Major cyberattacks since 2019 jolted the U.S. government and software industry into action. The succeeding years have seen executive orders, new funding, two summits and a newfound resolve. Because of those attacks, the federal government aims to fix the open-source software security threat altogether. But what has really come of these efforts in the last few years?
The wake-up call
President Joe Biden issued two executive orders last year on cybersecurity, one called Improving the Nation’s Cybersecurity and the other about supply chain security.
In the six months leading up to the executive order, the SolarWinds attack, a Microsoft Exchange Server attack and the Colonial Pipeline ransomware attack were all uncovered.
In December 2020, cybersecurity company FireEye (now Mandiant) revealed a massive and extremely sophisticated supply chain cyber attack launched by a nation-state via the SolarWinds Orion network management system (NMS). SolarWinds was the leading NMS in both business and government. FireEye’s disclosure was unique. They had not discovered the breach through detached research, but by being victimized by it. The subsequent list of victims was enormous.
Russian-government-backed APT 29 attackers (also known as Cozy Bear, UNC2452 and Nobelium) injected the SolarWinds’ software build environment with malware. This enabled attackers to gain access to the networks, systems and data of thousands of SolarWinds customers. Since then, it’s been described as the biggest attack in history. Tends of thousands of organizations use the software. To oversimplify how the attack worked, attackers breached SolarWinds’ networks in September of 2019. The next month, they injected malware called Sunburst into Orion, an IT performance monitoring system offered by SolarWinds. Then in March 2020, SolarWinds itself sent out Orion updates containing the malware.

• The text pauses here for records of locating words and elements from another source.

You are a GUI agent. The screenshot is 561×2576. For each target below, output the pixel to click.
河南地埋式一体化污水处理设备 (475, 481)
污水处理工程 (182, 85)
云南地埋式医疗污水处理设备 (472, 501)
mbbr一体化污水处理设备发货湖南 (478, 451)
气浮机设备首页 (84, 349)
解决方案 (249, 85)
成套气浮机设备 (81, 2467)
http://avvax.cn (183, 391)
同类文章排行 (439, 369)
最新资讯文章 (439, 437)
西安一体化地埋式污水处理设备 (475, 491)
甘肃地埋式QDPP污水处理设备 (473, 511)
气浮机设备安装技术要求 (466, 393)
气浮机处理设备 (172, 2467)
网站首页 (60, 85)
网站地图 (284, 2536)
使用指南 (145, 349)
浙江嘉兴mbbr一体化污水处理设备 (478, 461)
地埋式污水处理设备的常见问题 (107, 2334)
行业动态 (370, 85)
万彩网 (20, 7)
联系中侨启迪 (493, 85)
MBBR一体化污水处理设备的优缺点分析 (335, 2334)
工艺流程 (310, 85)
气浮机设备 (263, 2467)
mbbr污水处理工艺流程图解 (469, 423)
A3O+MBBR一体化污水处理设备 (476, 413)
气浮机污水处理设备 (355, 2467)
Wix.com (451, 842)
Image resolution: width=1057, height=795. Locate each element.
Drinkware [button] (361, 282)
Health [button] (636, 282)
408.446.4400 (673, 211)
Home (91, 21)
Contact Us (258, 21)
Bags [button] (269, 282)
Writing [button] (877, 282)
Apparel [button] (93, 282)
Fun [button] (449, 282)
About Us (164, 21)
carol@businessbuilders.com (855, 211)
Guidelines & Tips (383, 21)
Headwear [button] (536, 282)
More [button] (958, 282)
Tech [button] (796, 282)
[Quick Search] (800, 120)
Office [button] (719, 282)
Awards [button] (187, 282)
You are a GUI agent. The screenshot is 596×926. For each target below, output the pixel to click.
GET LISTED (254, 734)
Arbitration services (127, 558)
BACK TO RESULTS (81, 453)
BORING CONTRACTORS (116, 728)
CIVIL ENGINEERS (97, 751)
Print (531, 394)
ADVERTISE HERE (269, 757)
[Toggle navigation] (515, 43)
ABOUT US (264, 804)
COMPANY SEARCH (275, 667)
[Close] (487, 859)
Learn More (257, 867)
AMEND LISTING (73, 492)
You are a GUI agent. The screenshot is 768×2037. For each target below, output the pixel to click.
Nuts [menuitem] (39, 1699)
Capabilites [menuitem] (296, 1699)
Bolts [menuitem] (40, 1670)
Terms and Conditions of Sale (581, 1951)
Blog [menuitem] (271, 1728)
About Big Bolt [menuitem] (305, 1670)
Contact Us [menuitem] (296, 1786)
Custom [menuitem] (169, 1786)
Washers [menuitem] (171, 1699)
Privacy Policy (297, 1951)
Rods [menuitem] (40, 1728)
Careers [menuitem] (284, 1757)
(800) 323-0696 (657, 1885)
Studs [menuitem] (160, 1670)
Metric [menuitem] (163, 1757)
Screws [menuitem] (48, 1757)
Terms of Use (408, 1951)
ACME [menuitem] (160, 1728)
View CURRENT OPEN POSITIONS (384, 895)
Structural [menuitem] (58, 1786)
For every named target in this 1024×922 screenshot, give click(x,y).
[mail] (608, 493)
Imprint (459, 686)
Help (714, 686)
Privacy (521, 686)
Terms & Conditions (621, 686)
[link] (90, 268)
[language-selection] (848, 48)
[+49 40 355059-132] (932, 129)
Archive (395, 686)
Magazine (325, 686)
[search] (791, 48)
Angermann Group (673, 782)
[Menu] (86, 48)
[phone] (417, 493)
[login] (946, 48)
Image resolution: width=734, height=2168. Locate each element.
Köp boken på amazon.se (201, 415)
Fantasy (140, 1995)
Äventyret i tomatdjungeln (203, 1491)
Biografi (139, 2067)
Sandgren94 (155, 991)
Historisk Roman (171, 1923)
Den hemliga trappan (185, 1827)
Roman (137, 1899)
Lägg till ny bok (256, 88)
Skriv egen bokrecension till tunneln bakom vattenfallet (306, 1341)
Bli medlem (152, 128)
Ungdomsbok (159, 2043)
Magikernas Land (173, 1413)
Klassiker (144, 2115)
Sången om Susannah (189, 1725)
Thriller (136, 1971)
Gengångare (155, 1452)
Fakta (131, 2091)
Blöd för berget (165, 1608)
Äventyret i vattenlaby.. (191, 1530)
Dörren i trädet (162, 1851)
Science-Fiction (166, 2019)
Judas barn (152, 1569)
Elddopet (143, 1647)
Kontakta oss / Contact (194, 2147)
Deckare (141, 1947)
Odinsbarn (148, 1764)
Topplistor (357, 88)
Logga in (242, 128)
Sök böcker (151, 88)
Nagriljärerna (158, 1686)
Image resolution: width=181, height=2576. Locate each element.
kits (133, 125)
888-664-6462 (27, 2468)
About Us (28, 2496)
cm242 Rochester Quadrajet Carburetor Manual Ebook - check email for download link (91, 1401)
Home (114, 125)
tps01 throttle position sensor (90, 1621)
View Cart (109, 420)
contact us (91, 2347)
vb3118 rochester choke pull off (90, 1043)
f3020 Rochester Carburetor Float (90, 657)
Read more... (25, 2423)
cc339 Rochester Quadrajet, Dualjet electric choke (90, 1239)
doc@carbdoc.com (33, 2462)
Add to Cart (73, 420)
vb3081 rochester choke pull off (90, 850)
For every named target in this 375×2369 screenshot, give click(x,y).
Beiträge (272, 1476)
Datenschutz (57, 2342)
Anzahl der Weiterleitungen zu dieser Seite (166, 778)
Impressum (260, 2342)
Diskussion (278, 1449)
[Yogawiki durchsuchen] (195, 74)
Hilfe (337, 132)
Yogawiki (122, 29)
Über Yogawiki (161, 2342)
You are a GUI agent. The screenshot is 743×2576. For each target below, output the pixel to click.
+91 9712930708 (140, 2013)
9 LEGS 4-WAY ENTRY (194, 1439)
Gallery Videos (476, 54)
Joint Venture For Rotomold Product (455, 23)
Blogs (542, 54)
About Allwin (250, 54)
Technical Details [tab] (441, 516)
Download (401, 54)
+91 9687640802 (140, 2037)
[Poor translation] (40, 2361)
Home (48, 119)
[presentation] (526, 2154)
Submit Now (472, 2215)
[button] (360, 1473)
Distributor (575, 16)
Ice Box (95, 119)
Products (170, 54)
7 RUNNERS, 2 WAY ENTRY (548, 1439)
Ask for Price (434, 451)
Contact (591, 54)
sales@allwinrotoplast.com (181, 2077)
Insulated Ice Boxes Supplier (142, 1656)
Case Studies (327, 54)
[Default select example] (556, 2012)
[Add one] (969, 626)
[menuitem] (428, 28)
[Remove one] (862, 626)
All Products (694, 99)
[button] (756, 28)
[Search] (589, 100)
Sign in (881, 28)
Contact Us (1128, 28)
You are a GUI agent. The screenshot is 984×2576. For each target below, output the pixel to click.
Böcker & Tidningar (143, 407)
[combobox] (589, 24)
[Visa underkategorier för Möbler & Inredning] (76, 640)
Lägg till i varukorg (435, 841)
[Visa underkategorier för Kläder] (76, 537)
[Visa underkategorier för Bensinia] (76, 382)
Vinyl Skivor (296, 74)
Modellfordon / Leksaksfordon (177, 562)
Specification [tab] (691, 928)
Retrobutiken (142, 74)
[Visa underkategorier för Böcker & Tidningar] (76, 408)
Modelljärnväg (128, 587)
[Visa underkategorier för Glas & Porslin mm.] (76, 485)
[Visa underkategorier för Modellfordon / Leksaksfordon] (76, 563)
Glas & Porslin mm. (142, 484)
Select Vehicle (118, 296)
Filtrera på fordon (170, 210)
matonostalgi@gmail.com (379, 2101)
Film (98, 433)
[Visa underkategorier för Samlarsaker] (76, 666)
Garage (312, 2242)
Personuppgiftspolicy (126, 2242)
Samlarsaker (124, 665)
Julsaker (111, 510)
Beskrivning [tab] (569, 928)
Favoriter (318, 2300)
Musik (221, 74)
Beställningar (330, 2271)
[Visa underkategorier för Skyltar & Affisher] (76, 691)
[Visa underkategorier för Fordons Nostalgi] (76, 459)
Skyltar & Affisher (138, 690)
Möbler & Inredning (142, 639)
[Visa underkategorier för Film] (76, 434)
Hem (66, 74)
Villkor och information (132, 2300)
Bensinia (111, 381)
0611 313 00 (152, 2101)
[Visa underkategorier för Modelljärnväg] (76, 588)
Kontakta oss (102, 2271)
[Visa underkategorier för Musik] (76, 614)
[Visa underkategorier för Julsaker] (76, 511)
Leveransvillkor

Another attack, the Log4j vulnerability, also spurred action as a poster child for the threat of compromised supply chains and open-source vulnerabilities. Log4j is a popular Java library used for logging in applications. The attackers discovered a remote code execution vulnerability and other vulnerabilities. This lets them gain remote access to devices and applications for stealing data or deploying ransomware.
As a result, the National Security Council called a White House summit in January and a second in May. The initiative brought together more than 90 executives from 37 companies and government leaders in the Open Source Software Security Summit II on May 12. Participating companies included Atlassian, Cisco, Dell, Ericsson, GitHub, Google, IBM, Intel, Microsoft, SAP and others.
The purpose of the meeting, in brief, was threefold:
- To reduce security vulnerabilities in open-source software
- To boost the integration of security features in open-source software development tools
- To speed up fixes.
In more detail, their goals included a comprehensive improvement of open-source security production and specific fixes.
Google Cloud committed during the meeting to the establishment of an Open Source Maintenance Crew. This team of engineers will collaborate with open-source coders to boost security. They also rolled out a new software supply chain dataset available to open-source developers.
At the May gathering, the Linux Foundation and Open Source Security Foundation unveiled a $150 million 10-point plan to improve open-source and supply chain security over the next two years. Other companies unveiled their own initiatives as well.
A long way yet to go
This massive industry effort is making progress, but we still have a long way to go. Some critics complain of inadequate time, money and staff.
By its very nature, the remedy advanced in the Open Source Software Security Summit II is multifaceted, complex, long-term and involves a huge number of players. After all, changing how people build open-source software takes time. Different organizations have different timelines, most of which are works in progress.
SolarWinds itself is revamping all its processes around security and is actively working with its customers to help them improve security.
A recent global survey of 1,000 chief information officers found that 82% say their organizations are still vulnerable to supply chain cyberattacks. However, a solid majority is implementing more security controls, updating review processes and expanding their use of code signing. More than 90% of supply chain-facing software applications use open-source components today.
Ongoing outcomes for an open-source world
In general, the U.S. government and businesses are making some progress. However, it’s too early to make a serious dent in open-source and supply chain vulnerabilities. As the government and the industry evolve to improve open-source security, the bad actors also evolve in response.
There’s room for hope, however. The recent high-profile cyberattacks, two Biden Administration executive orders and two security summits are truly lighting a fire under organizations public and private.
What’s needed now is renewed resolve, more funding and possibly more regulatory or industry action to respond to future attacks. Organizations also need to recognize what problems can leave them vulnerable. Acting fast could prevent the next SolarWinds attack.